65 ans après Gagarine : un exploit qui résonne encore
Le 12 avril 1961, Youri Gagarine devenait le premier être humain à quitter l’atmosphère terrestre, bouclant une orbite complète autour de la Terre en 108 minutes à bord du vaisseau Vostok 1. Un exploit qui allait bouleverser la science, la géopolitique et l’imaginaire collectif de l’humanité.
65 ans plus tard, la Guinée a tenu à s’associer à cette commémoration mondiale. L’inauguration d’un bas-relief dédié aux pionniers de l’exploration spatiale constitue un geste symbolique fort : ancrer dans la pierre le rappel que la science n’a pas de frontières, et que ses conquêtes appartiennent à toute l’humanité.
Guinée–Russie : des liens académiques réaffirmés
La présence de l’ambassadeur de Russie à cette cérémonie n’est pas anodine. Elle rappelle la profondeur historique des liens académiques et scientifiques entre les deux pays, tissés depuis les premières décennies de l’indépendance guinéenne. Des milliers de cadres guinéens ont été formés en Union soviétique puis en Russie, dans des disciplines allant de la médecine à l’ingénierie.

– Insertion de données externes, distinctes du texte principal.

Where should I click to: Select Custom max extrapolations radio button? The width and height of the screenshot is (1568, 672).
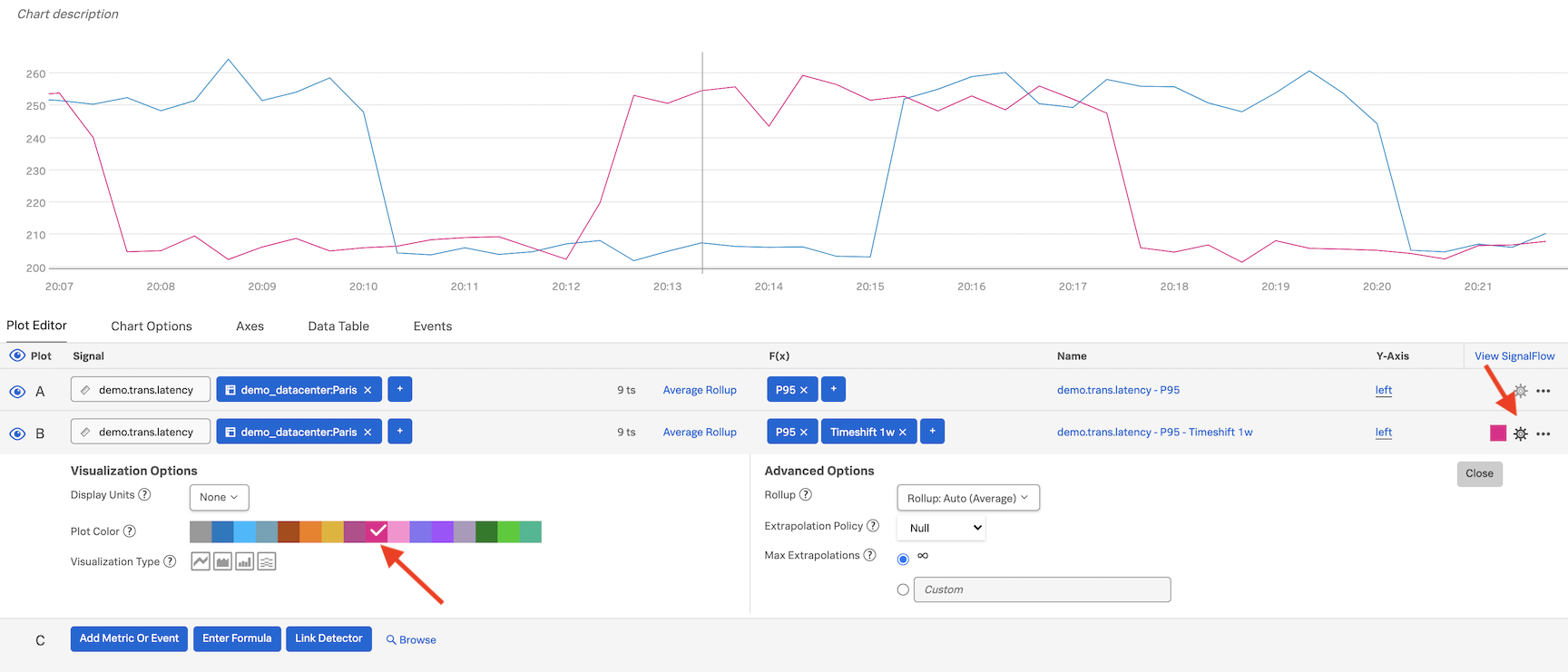903,589
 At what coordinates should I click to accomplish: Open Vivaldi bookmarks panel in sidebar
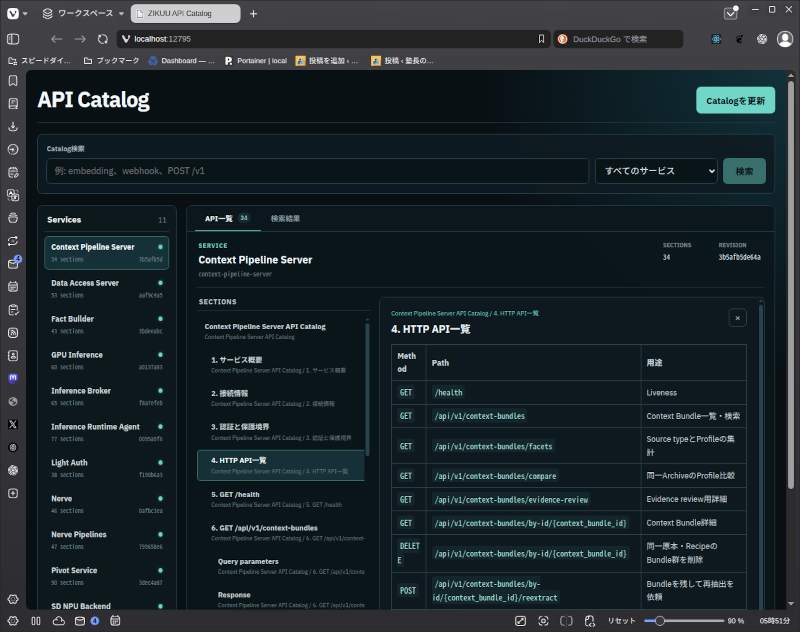click(13, 81)
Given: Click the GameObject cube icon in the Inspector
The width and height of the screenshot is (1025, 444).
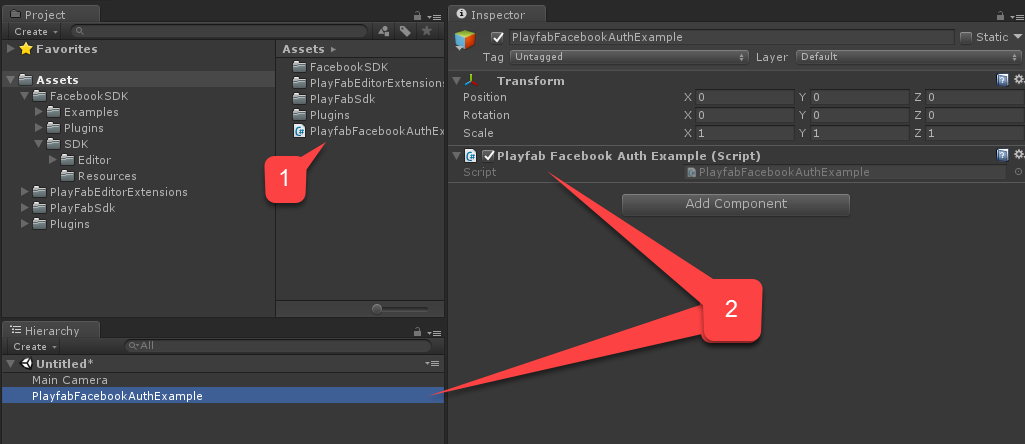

Cette commémoration offre l’occasion de réaffirmer cette coopération scientifique et de l’inscrire dans les enjeux contemporains : technologies spatiales, développement durable, souveraineté numérique. Des domaines où le partenariat entre Conakry et Moscou pourrait prendre une nouvelle dimension.
Les technologies spatiales, un enjeu de développement pour l’Afrique
Au-delà de la dimension mémorielle, cette journée a mis en lumière le rôle croissant des technologies spatiales dans l’atteinte des objectifs de développement durable. Télédétection, gestion des ressources naturelles, prévision météorologique, surveillance des cultures : les applications concrètes de l’espace au service du développement africain sont nombreuses et encore largement sous-exploitées. En s’associant à cette commémoration, l’Académie des Sciences de Guinée envoie un signal clair : la science spatiale n’est pas un luxe réservé aux grandes puissances. C’est un outil de souveraineté que l’Afrique doit s’approprier.